And finally, when they thought of sleep with the sun propped back up in the sky and the night as still as a dead man’s dream, he was the one who gave up the bed and went out into the pale drizzle of light to pitch his tent amongst the dogs.
8
At eleven-thirty the next morning she was sitting on the edge of the bed, combing out her hair and watching the way the muscles rearranged themselves in his shoulders as he leaned into the stove and cooked her breakfast. He was wearing patched jeans and a sun-faded workshirt that might once have been blue or maybe green. His hair, movie-star black and thick as a wolf pelt, stood up off his head as if he’d been hanging by it all night long in a closet someplace. He was barefoot. The sleeve of his shirt was gutted under the left arm and both cuffs were furred with dangling threads. “Moose sausage,” he said, giving her a look over his shoulder, “and your extra-super-special Sess Harder flapjacks with last year’s sugared blueberries. What do you think of that?”
Through the two windows came a soft white layered light and both doors stood open to the sun and the sunstruck haze beyond. She could see his bees moving in golden flecks among the birch and aspen in the yard and she could smell the new-made scent of the Thirtymile where it joined with the Yukon and drew wet sparks from the rocks. Her hair was a travail, especially when she was out in the bush, and she’d meant to leave it braided—but when she woke and saw him there at the stove, laying on wood, fussing with the draft, she thought she’d comb it out and let it hang like a flag of surrender. Or enticement. Because she was on trial too, and she wanted to show him what she had, and not only mentally, not only verbally, but physically as well.

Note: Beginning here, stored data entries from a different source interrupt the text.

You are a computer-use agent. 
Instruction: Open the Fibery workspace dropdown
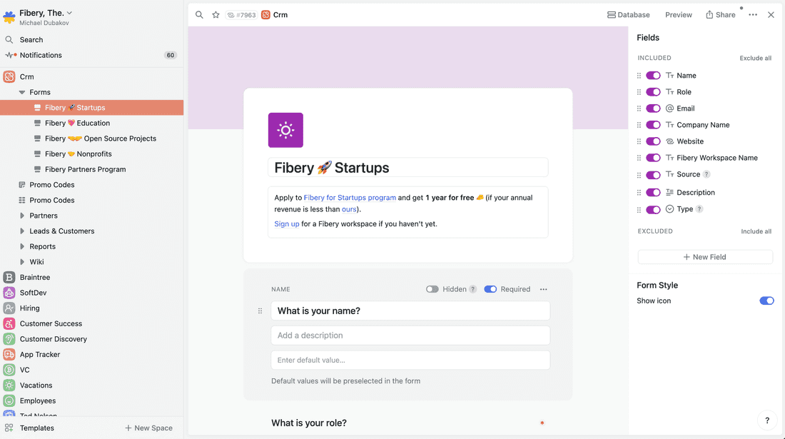coord(69,12)
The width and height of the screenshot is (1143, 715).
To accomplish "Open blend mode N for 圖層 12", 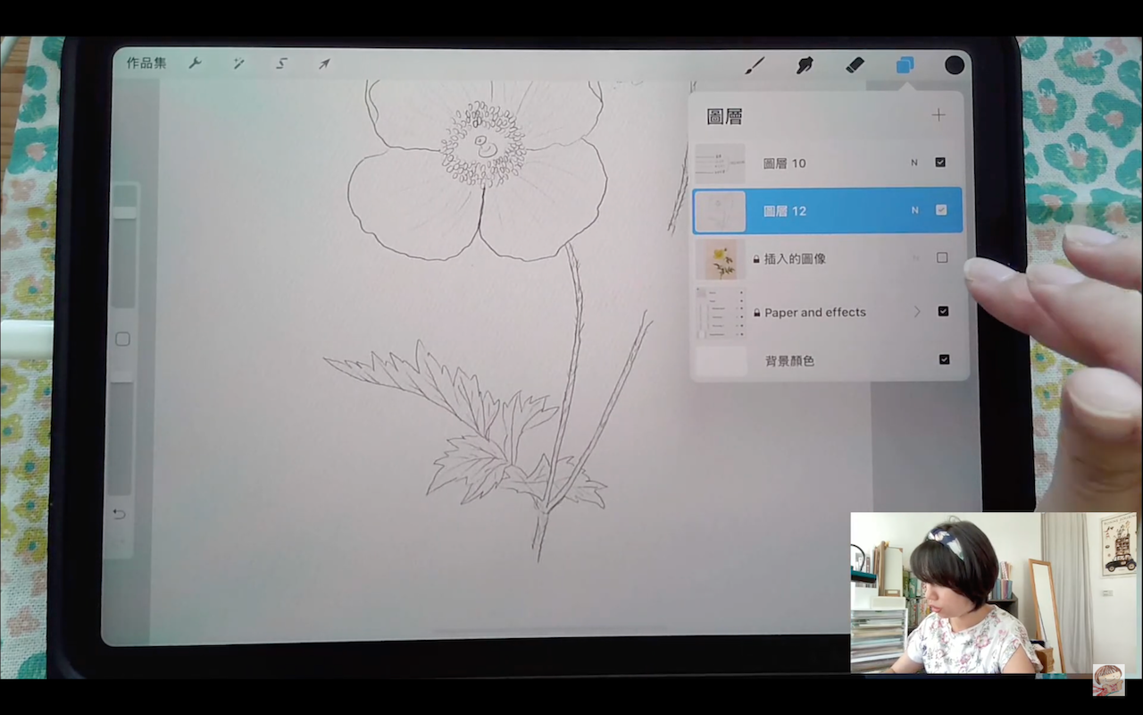I will (x=914, y=210).
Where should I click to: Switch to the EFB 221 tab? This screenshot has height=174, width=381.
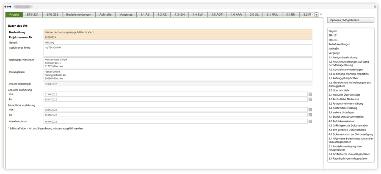coord(33,14)
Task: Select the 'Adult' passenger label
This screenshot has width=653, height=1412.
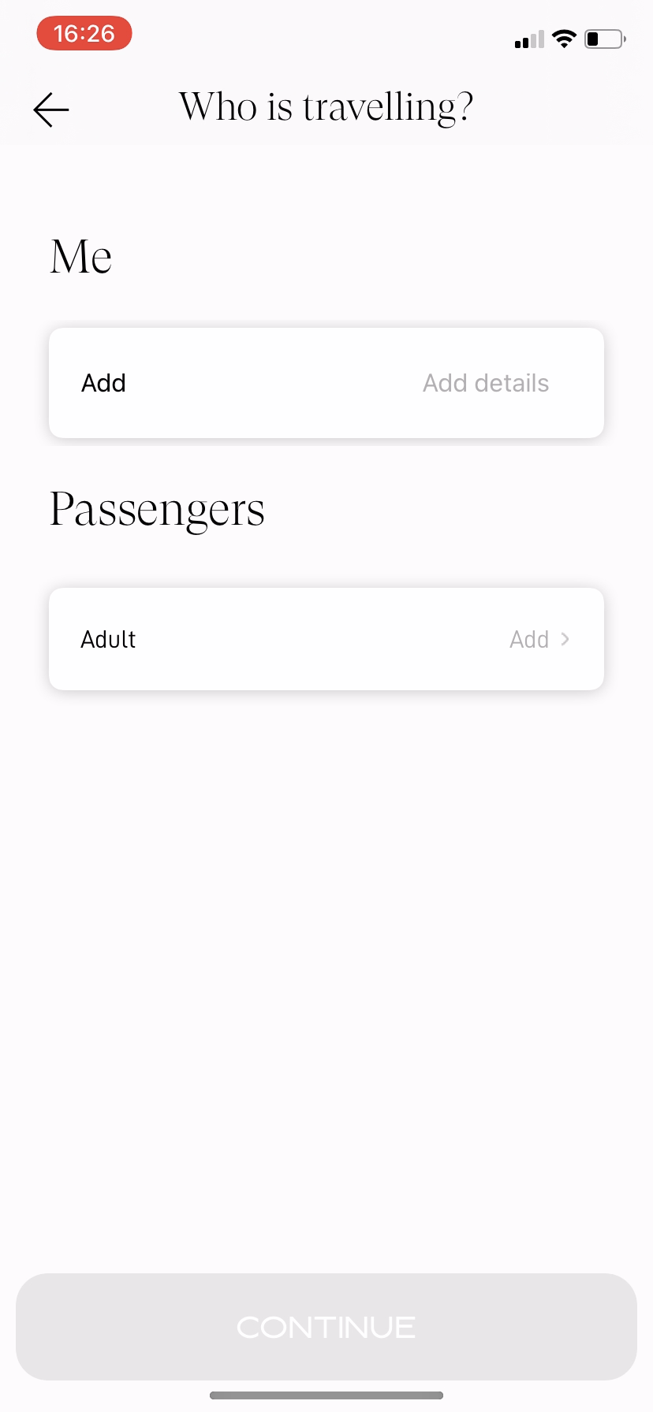Action: (108, 639)
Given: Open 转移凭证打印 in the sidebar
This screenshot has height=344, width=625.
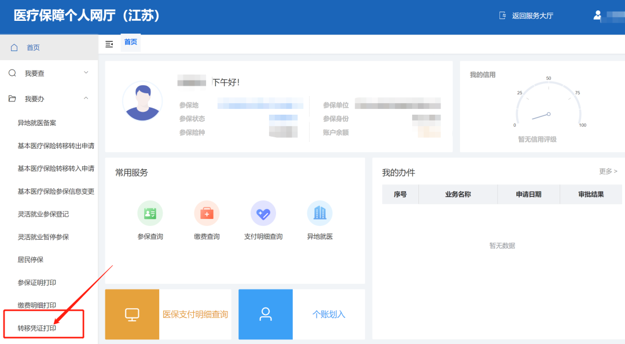Looking at the screenshot, I should pyautogui.click(x=37, y=328).
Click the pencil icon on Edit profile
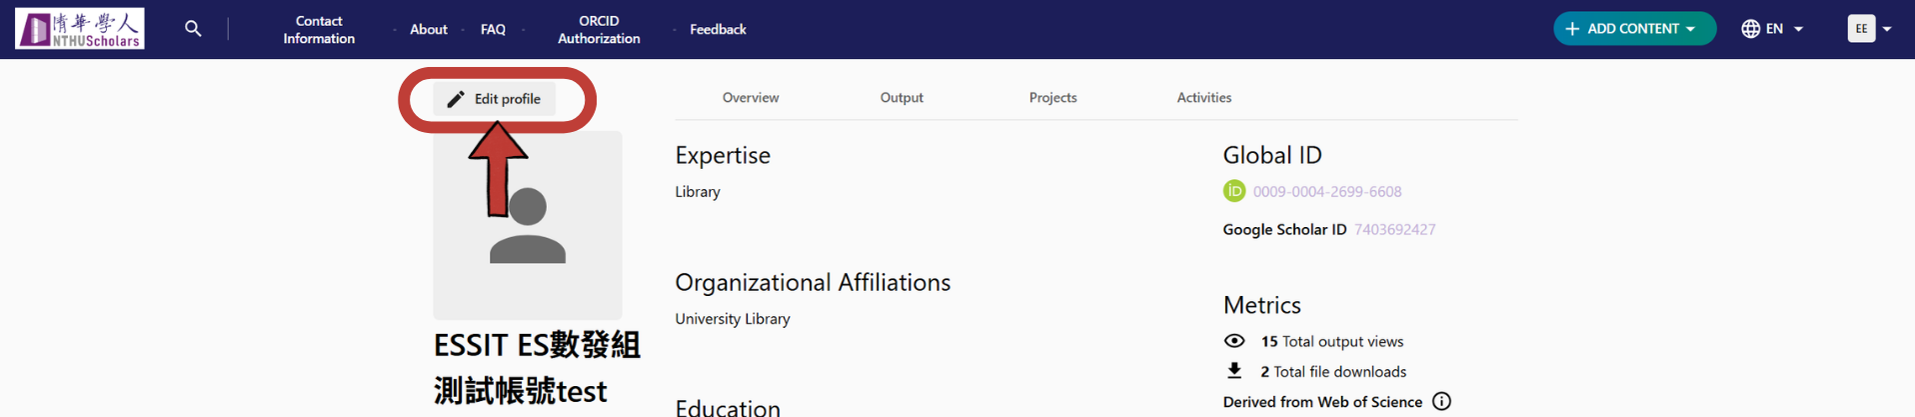1915x417 pixels. click(x=456, y=99)
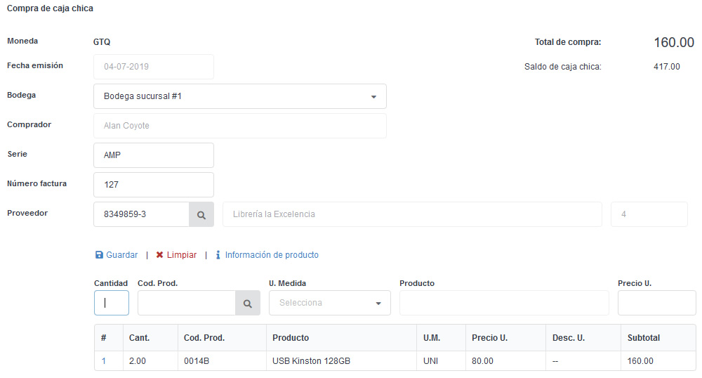This screenshot has height=378, width=702.
Task: Focus the Cantidad input field
Action: [112, 303]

“That,” she said, giving him a smile, “sounds like just the thing. Because, I mean, anybody could have offered me eggs Benedict, caviar and truffles and the like, but if I’m going to paddle three hours for breakfast, the least I could expect is the super-special flapjacks. With, what did you say, moose sausage?”
He didn’t answer, because he was executing some sort of arcane maneuver with a cast-iron skillet so black it might have been unearthed from a tomb. There was the sound of hot grease snapping in the pan, and suddenly the cabin was dense with the smell of it, and with smoke too. He stabbed the sausages with a long-handled fork, danced round the coffeepot, flipped the leaden dark cakes with a rolling snap of his wrist. “I ought to get you a toque,” she said, and he said, “What’s a toque?”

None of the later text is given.